Argh, she intended to attack them with basic economic principles! “Not gonna happen.”
“You’re on the losing side,” Lucie said. “You just don’t know it yet. So I’m going to make you and your friends a one-time offer: ditch the dragon, get back into the fold, or die.”
“Already did,” Victor replied. “The answer is: nope.”
“Nope,” Allison added, while Jules shook his head politely.
“Too bad, because I do not believe in second chances.” The vampire shrugged. “But we don’t have to fight tonight. The map, against the girl.”
Sure.
After Victor checked Charlene with [Monster Insight] first.
Shadowman
Doppelganger Inveigler (Fairy/Humanoid)
Strong against Fairy, Mind-Control, Poison, Illusions, Paralysis, Sleep, and Truth-Detection.
Weak against Manslayer, Cold Iron, and Silver.

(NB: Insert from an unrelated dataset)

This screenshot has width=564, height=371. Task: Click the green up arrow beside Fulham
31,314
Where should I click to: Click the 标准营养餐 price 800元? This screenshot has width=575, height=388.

A fairy working as a spy, assassin, and occasional actor. A master infiltrator capable of shape-shifting, mind-reading, and truth-hiding; very pissed that your [Monster Insight] could detect his true nature in spite of all its natural immunities to scry magic and perks. You wounded its feelings! Also, it was a trap.
Well-tried.
“That Perk of yours is so annoying,” Lucie Lavere said, before instantly casting a spell. “[Accelerated Nocturne].”
She unleashed a wave of impenetrable darkness around herself before anyone could react.
The terrain has been temporarily changed to [Dark Underworld].
Nocturnal creatures, fiends, and undeads on the field have their stats increased, and will be harder to turn. All non-nocturnal creatures will suffer from the [Blind] ailment. Monotype, non-undead creatures will be animated as undead if killed on the field.
“Summon-” Victor began.
The darkness dissipated before he could finish his sentence, revealing the minions alone in the desert, with only a small crater for company. True to their word, the Nightblades had vanished back into the shadows, rather than to fight.
Well.
Victor would keep his door locked at night.